Hi, I am trying to analyze a RNA seq dataset with ERCC spike ins. I am using Tophat because I am also supposed to look at fusion genes and so far I haven't found a proper pipeline for that!! (Yes I know STAR has STAR fusion but STAR just crashed (32GB). I don't think HISAT has fusion detection functionality!!)
I am trying to run tophat for the human dataset. I merged the ERCC gtf file with Human gtf file. Also merged the ERCC fa file with Human fa file and then indexed it..then running tophat with the trimmed fastq files.
Tophat 2.1.1 Bowtie 2.2.5
tophat --no-novel-juncs --no-coverage-search -r 100 -p 8 -G Homo_sapiens.GRCh38.91_ERCC92.gtf hg38_ERCC92 forward.fastq reverse.fastq
But I getting an error saying:
Warning: Empty fasta file: './tophat_out/tmp/segment_juncs.fa' Warning: All fasta inputs were empty Error: Encountered internal Bowtie 2 exception (#1) Command: bowtie2-build --wrapper basic-0 ./tophat_out/tmp/segment_juncs.fa ./tophat_out/tmp/segment_juncs [FAILED] Error: Splice sequence indexing failed with err =1
Please suggest if is there any other tool or pipeline I can use to analyze the dataset?
Thanks, Payal
Is there a reason you want to include the ERCC spike-ins? They're usually pretty useless.
Also, trying to get a machine with more than 32GB RAM is a better option than sticking with tophat.
For now thats the only server I have..we are trying to increase our capabilities!! But for now thats all I have got to work with!!
I am sorry but I don't have an answer to why they included ERCC spikeins because neither was I not involved in the study design or the wet lab part of the experiment. All I can think of is they wanted some kind of internal controls or standards!! I was just handed over the data and now I have to figure out how to get meaningful results out of it!!
Including the spike-ins in the sequencing isn't uncommon, they tend to just get ignored once one does the analysis, since they tend to do more harm than good. I suggest using the unmodified GTF file (without the spike-ins) and see if the tophat issue goes away.

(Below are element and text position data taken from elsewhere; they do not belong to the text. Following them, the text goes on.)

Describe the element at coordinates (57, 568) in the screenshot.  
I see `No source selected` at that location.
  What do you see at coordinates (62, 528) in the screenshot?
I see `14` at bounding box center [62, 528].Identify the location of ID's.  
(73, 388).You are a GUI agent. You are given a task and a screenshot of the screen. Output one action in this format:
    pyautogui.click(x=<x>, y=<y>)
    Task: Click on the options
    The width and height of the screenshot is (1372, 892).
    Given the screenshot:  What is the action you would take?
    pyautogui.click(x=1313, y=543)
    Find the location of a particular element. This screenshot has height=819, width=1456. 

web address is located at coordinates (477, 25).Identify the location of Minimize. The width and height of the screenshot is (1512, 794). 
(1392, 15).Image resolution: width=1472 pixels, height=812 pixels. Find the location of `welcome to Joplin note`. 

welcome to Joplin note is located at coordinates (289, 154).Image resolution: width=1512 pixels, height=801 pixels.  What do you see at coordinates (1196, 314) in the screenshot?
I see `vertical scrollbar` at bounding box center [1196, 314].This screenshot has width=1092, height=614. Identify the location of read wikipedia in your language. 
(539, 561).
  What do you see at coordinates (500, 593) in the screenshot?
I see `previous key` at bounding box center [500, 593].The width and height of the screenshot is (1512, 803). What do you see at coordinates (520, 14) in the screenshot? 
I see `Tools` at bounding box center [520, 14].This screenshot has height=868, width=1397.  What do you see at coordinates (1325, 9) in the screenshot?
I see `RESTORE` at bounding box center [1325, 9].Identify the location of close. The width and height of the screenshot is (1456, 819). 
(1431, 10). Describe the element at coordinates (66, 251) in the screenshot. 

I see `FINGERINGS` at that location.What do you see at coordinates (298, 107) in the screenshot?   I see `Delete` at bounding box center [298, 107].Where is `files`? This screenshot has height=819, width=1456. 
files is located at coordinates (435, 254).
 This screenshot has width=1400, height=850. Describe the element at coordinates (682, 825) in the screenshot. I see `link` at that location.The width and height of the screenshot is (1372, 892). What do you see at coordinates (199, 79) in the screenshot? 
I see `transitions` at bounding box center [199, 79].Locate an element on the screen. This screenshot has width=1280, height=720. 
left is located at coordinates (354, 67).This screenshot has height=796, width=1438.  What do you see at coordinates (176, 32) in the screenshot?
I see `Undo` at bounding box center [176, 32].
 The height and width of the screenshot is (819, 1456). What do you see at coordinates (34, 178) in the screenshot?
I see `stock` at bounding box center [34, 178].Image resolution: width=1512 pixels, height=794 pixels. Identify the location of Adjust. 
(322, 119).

BTW, you might even be able to use usegalaxy.org to get access to enough memory.
Thanks... let me try those two options !!!
I used ERCC spike-ins with tophat using indexes from igenome....give it a try.
Using igenome to run a seq analysis with Tophat/Cofflinks.....but how do I add the ERCC sequences to the the reference transcriptome and reference genome?
Yup I did look into this post while looking for answers... another problem I found was if the genome and gtf files don’t have same annotation then it can throw errors, so I downloaded both the gtf and genome fa file from Ensemble db!!!